CRISPR-Cas is one of many new and more precise genetic editing tools that allow for targeted changes at pre-defined locations in plant DNA. Many of these new techniques involve inducing changes within the same organism, but the technologies can also be used to do conventional transgenic engineering more precisely.
Earlier this year, a CRISPR-Cas edited waxy corn seed developed by DuPont Pioneer was allowed by the USDA without regulatory approval because the technology did not fit the criteria for a genetically engineered organism under the agency’s criteria outlined in 7 CFR part 340 of the Plant Protection Act.
Gurian-Sherman said we should not read too much into the USDA’s decision, because the regulation contains a loophole that could change. There are also more than 30 past examples of products that were allowed by the USDA, even with the conventional techniques, he said.
Scientists and industry stakeholders are nonetheless hopeful that regulators will treat gene editing differently.
CropLife International argues in a position document that the new techniques “result in products which are similar or indistinguishable from products developed through traditional breeding methods.” It is calling for a lenient and globally harmonized approach. It is also calling on regulators to clarify their positions as soon as possible.
DuPont Pioneer said in a press release it expected its “waxy corn hybrids” to be available to farmers within five years. The product would be one of the first CRISPR-Cas enabled agricultural products to be commercialized by any company.
“This is just the beginning,” said Neal Gutterson, vice president of research and development for DuPont Pioneer, in the release. Dupont has established research collaborations and intellectual property licenses with Vilnius University and with Caribou Biosciences.

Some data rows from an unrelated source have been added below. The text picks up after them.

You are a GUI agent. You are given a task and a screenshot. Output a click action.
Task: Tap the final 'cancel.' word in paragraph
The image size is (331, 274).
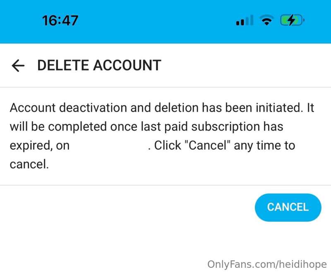[29, 164]
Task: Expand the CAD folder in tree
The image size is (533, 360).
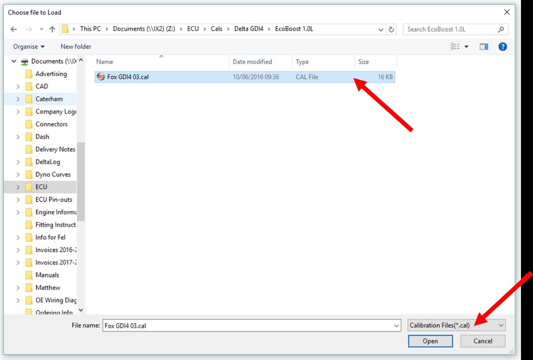Action: point(18,86)
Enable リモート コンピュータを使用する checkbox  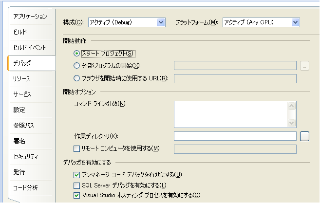(x=76, y=148)
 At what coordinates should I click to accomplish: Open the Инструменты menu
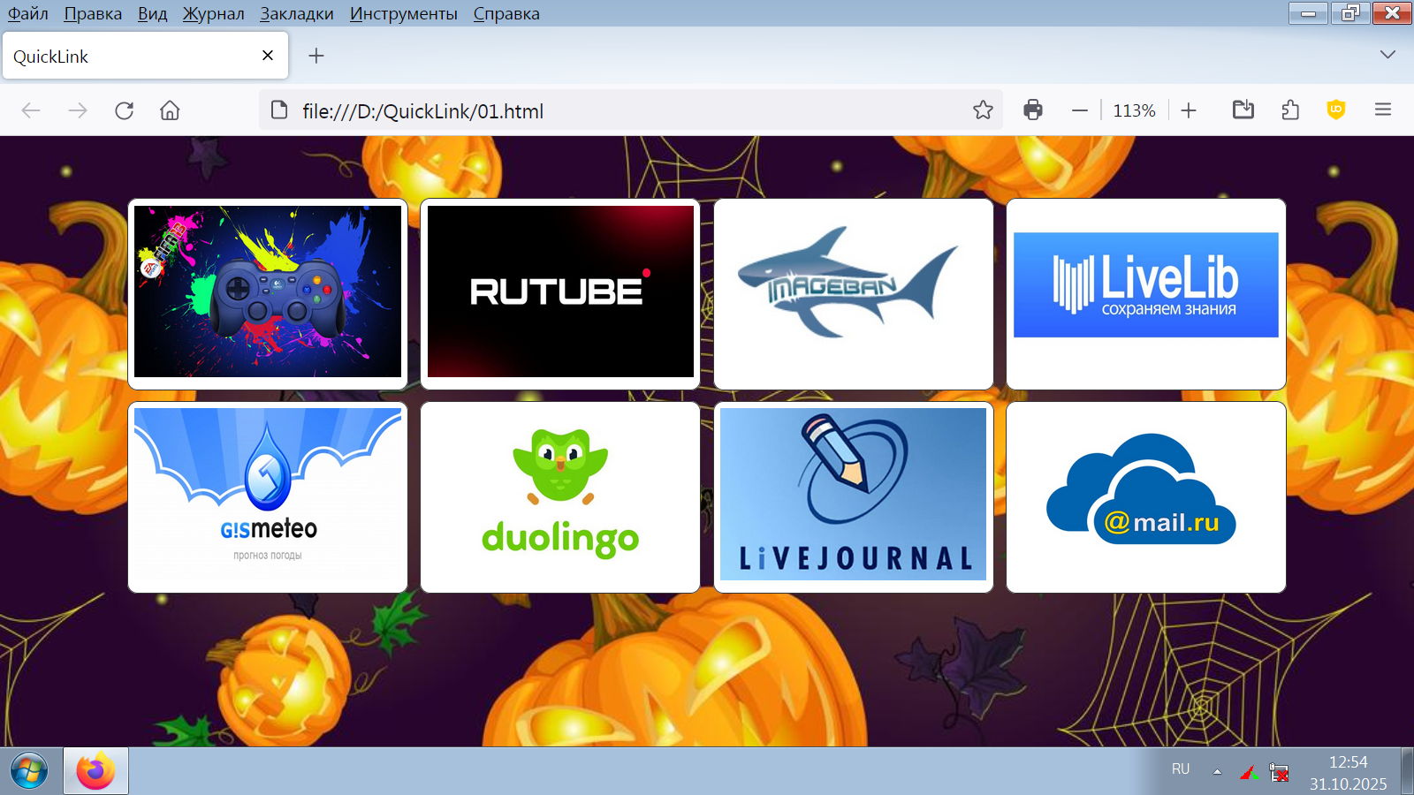[403, 13]
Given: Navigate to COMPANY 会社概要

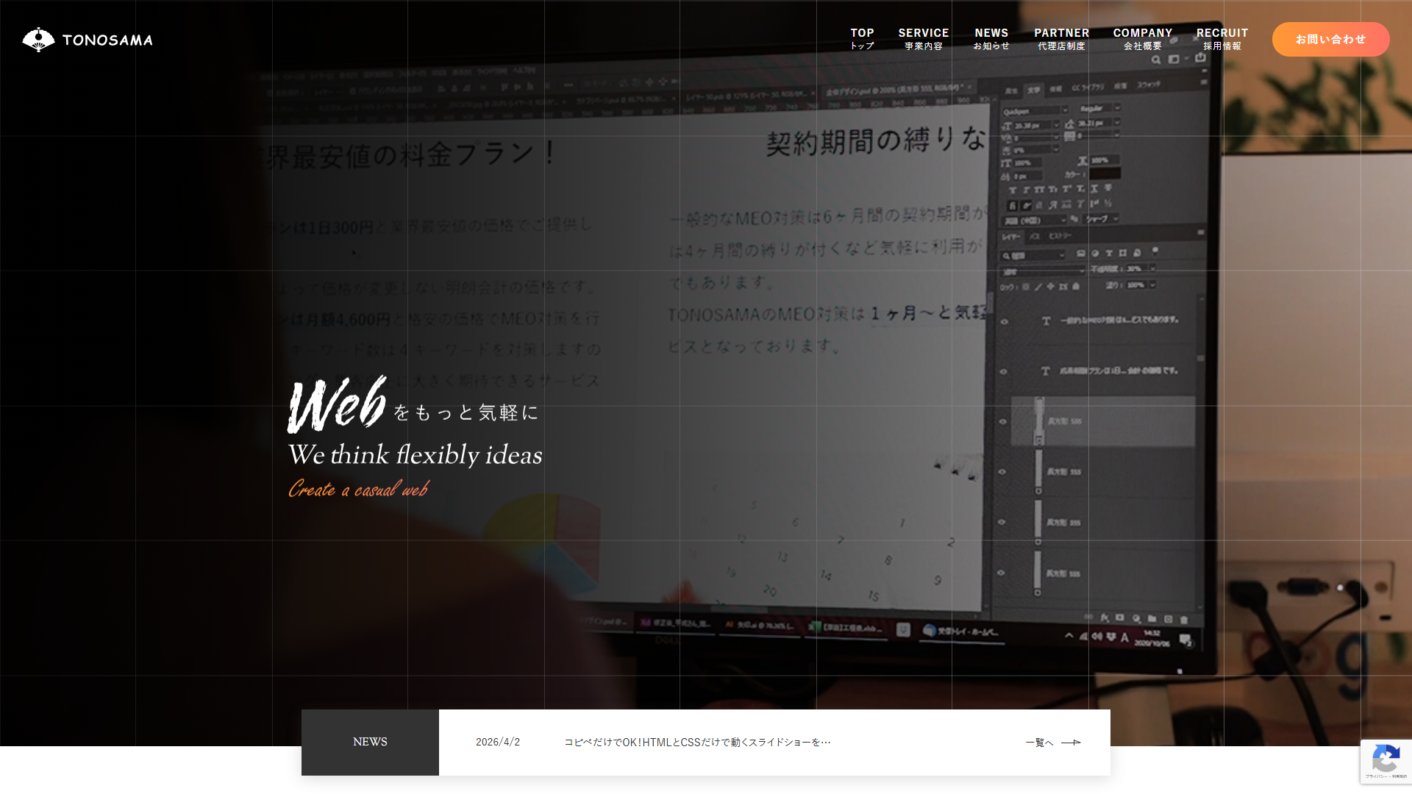Looking at the screenshot, I should click(x=1142, y=39).
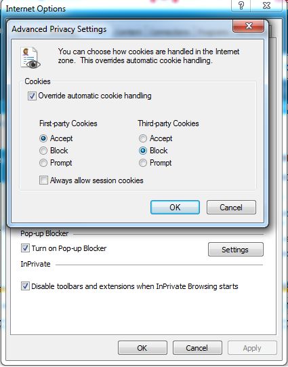Select Block for First-party Cookies
Screen dimensions: 288x367
[43, 151]
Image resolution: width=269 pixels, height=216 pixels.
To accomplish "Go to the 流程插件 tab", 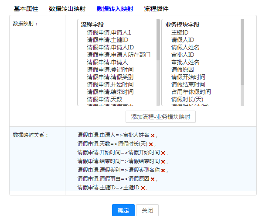I will [156, 9].
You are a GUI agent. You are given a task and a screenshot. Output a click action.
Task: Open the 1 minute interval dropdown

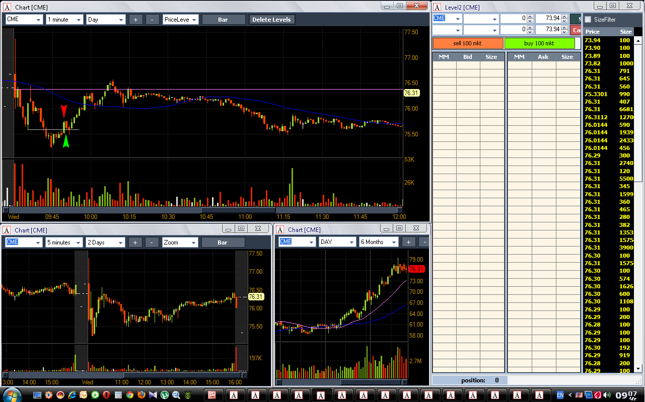pyautogui.click(x=64, y=20)
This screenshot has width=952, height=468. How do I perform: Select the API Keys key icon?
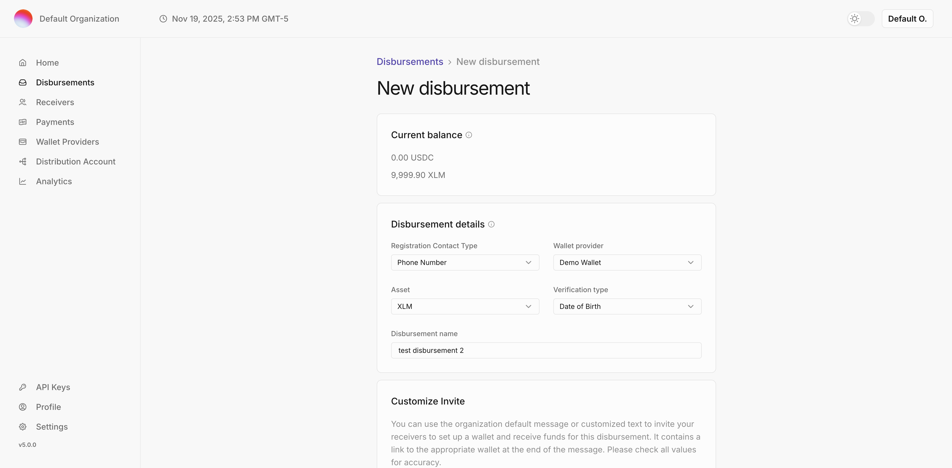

In August of this year Bayer also signed an agreement with CRISPR Therapeutics to invest $335 million to create a joint venture named Casebia Therapeutics through which Bayer will have access to CRISPR technologies for agricultural applications.
Dr. Fraley believes that to keep up with the overall pace of change in the world today, investment in agricultural technology needs to increase exponentially.

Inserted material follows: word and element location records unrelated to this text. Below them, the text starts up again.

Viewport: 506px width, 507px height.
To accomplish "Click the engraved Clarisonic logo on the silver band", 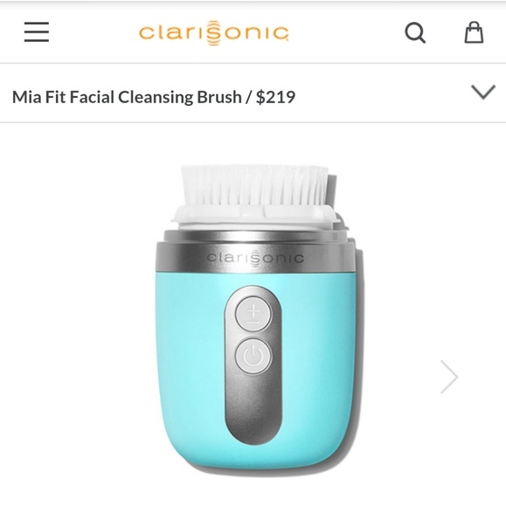I will pos(255,258).
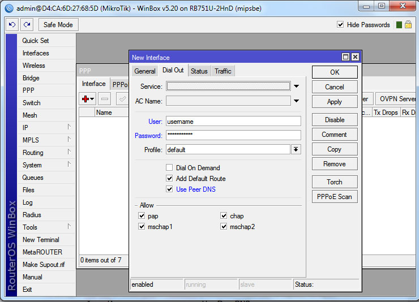Viewport: 419px width, 302px height.
Task: Click the Undo arrow icon
Action: click(x=12, y=25)
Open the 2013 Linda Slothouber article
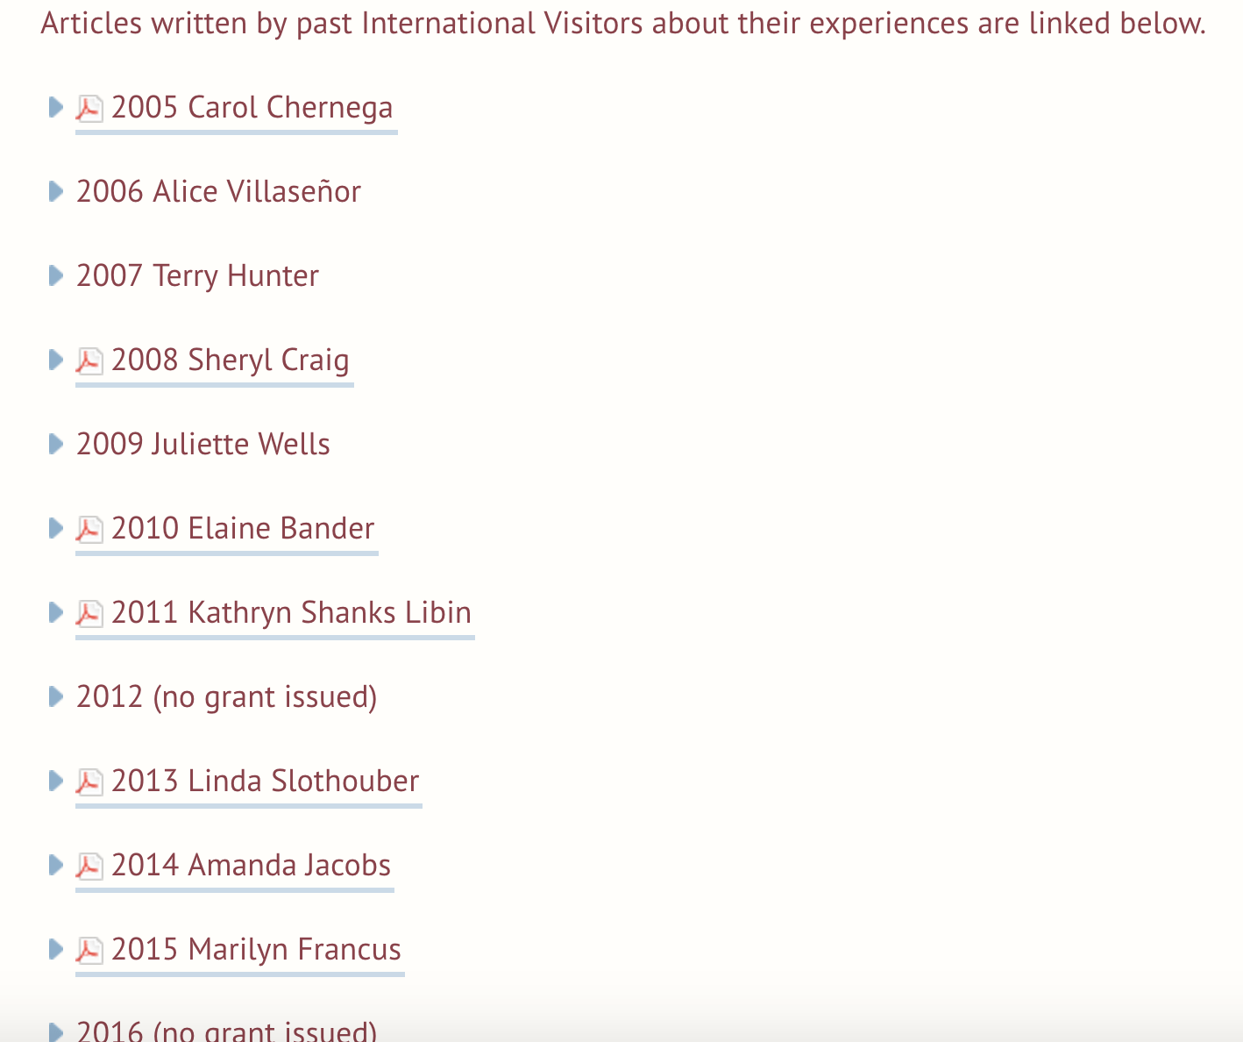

“Our industry is changing … and it need to … because the solutions we need can only come if companies embrace new technology, increase their investments, and accelerate research and development,” said Fraley in testimony.
Maywa Montenegro, a doctoral candidate at the University of California–Berkeley, said it will be important going forward to consider the intention behind the use of a new technology like CRISPR.

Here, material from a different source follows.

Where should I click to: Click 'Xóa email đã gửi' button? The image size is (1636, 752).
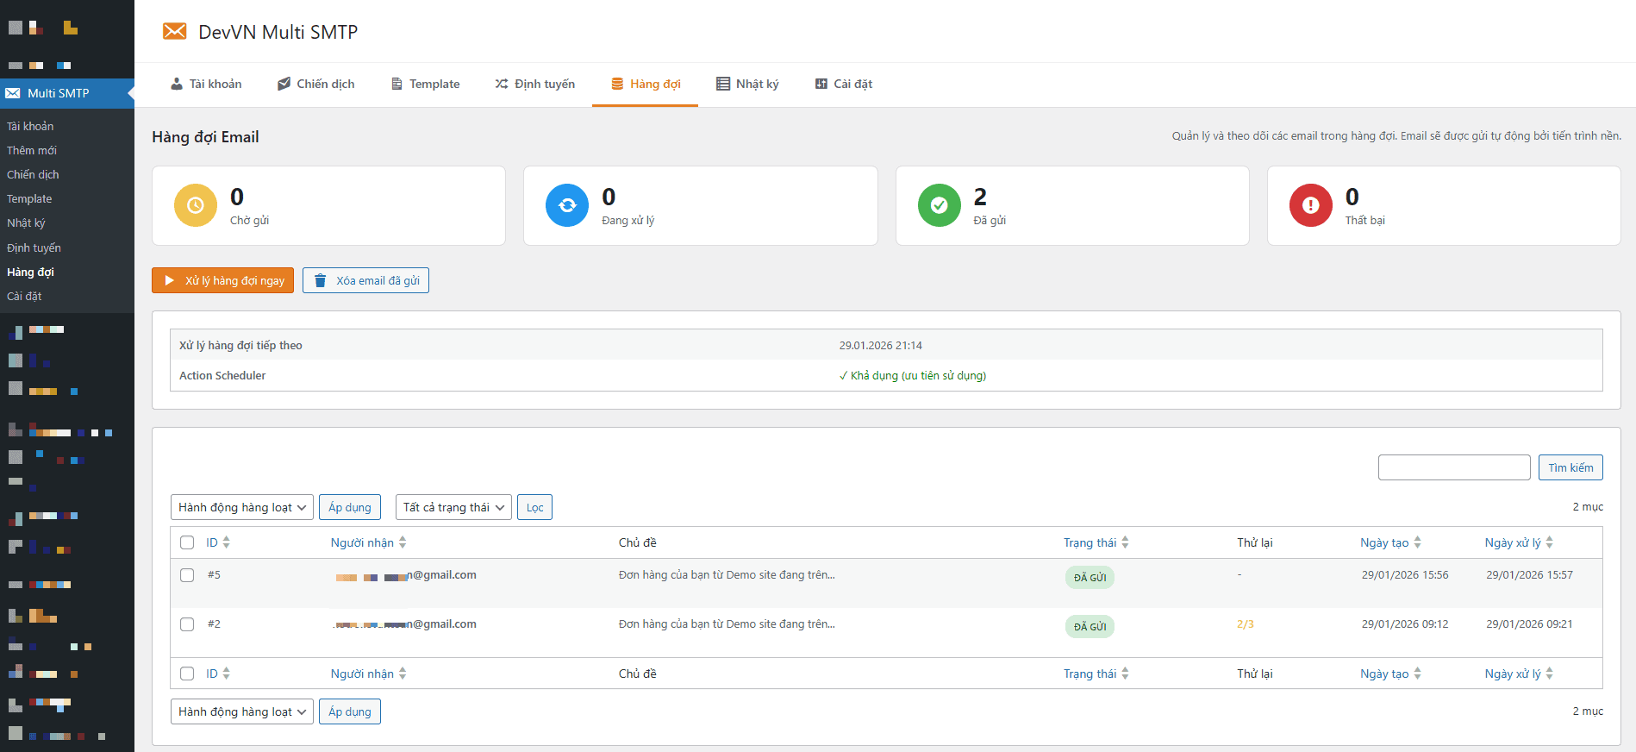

Will it be used for more herbicide-resistant crops and to reinforce technological agriculture? “People are raising more critical concerns about the health and environmental impact of this technology.”
CLARIFICATION: A previous version of this article mischaracterized the work of land grant colleges and universities and misattributed it to Doug Gurian-Sherman. Land grant colleges and universities are primarily focused on industrial agricultural systems, while a small but important part of their research deals with an alternative farming system known as acroecology. Epoch Times regrets the error.